Kubernetes Networking: CNI Plugins, NetworkPolicy, Service Mesh vs Native, and Ingress
Master Kubernetes networking: choose the right CNI plugin, write NetworkPolicy rules for zero-trust, decide between service mesh and native K8s networking, and configure production ingress with TLS.
Kubernetes networking is one of the most misunderstood parts of the platform.
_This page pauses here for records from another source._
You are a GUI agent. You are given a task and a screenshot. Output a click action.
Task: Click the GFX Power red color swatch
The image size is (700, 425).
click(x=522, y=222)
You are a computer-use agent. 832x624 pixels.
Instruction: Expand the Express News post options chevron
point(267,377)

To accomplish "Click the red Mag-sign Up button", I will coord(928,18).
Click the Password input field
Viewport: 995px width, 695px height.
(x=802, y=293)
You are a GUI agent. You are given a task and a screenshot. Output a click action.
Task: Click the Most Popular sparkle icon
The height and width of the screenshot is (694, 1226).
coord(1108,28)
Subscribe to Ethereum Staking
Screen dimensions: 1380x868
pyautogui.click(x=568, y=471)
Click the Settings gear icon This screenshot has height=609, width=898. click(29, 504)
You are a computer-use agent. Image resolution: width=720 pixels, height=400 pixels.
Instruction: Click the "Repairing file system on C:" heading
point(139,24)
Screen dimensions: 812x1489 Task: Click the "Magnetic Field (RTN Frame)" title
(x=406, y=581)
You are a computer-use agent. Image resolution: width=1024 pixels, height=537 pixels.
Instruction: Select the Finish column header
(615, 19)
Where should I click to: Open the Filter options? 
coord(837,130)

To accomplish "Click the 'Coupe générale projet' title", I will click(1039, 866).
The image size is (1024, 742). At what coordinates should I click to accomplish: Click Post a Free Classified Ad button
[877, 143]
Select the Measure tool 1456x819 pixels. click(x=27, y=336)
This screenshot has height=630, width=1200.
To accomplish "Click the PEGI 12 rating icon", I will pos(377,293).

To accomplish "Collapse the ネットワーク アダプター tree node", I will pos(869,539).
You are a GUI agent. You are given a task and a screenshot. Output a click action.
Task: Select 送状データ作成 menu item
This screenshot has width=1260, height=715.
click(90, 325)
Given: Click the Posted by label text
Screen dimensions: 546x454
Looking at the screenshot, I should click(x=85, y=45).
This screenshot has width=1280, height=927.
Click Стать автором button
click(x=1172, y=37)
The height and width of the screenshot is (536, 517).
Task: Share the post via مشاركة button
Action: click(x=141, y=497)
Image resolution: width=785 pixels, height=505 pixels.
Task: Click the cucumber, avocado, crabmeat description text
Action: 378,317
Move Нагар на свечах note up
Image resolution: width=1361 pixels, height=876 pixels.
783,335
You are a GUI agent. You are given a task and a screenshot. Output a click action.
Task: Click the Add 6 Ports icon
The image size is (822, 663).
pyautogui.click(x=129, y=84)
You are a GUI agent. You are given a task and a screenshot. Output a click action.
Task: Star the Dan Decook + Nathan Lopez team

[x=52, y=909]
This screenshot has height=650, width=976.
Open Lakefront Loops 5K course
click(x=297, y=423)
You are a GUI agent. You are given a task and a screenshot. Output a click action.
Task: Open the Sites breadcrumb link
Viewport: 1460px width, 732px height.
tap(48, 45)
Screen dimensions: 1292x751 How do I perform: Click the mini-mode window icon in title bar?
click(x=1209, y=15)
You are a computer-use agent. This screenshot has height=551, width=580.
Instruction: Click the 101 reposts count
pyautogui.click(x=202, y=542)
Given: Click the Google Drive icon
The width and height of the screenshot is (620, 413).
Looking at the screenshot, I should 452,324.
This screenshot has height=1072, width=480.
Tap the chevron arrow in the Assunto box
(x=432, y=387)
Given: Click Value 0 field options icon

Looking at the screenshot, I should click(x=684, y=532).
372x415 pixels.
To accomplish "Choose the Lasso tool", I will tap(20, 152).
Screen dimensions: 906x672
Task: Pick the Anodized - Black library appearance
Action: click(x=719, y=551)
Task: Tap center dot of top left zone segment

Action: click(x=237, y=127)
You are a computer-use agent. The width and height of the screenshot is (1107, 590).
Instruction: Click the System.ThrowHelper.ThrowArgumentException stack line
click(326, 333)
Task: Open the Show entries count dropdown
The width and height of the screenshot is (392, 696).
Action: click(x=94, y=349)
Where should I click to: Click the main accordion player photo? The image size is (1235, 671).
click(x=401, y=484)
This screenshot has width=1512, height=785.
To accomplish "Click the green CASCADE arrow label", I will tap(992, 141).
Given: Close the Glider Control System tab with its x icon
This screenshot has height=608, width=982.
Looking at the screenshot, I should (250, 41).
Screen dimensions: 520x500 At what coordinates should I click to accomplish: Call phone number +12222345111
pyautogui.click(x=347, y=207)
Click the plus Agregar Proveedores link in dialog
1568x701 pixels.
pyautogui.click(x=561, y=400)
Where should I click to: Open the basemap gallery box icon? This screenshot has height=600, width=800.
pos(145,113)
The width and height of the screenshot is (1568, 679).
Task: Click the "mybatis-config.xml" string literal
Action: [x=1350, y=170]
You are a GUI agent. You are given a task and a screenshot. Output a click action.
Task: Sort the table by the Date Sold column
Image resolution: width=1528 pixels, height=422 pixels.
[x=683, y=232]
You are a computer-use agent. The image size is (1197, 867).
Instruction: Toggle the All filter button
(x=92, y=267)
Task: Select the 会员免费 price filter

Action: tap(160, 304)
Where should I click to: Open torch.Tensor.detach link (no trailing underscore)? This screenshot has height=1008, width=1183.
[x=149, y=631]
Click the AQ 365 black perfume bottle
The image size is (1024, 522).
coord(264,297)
The abstractions are clean — Pods, Services, Ingress — but the underlying implementation varies dramatically between CNI plugins, and the security implications of that variance are significant.
By default, all pods in a cluster can communicate with all other pods. That's the opposite of zero-trust. NetworkPolicy is the tool that fixes it, but only if your CNI actually enforces it.
The Kubernetes Network Model
Three requirements every Kubernetes network must satisfy:
- Every pod gets its own IP address
- Pods can communicate with any other pod without NAT
- Agents on a node can communicate with all pods on that node
This flat network is intentional — it makes service discovery simple. The tradeoff: without NetworkPolicy, any compromised pod can reach any other pod in the cluster.
CNI Plugin Comparison
The Container Network Interface (CNI) is the plugin layer that implements pod networking. Your choice determines feature availability, performance, and operational complexity.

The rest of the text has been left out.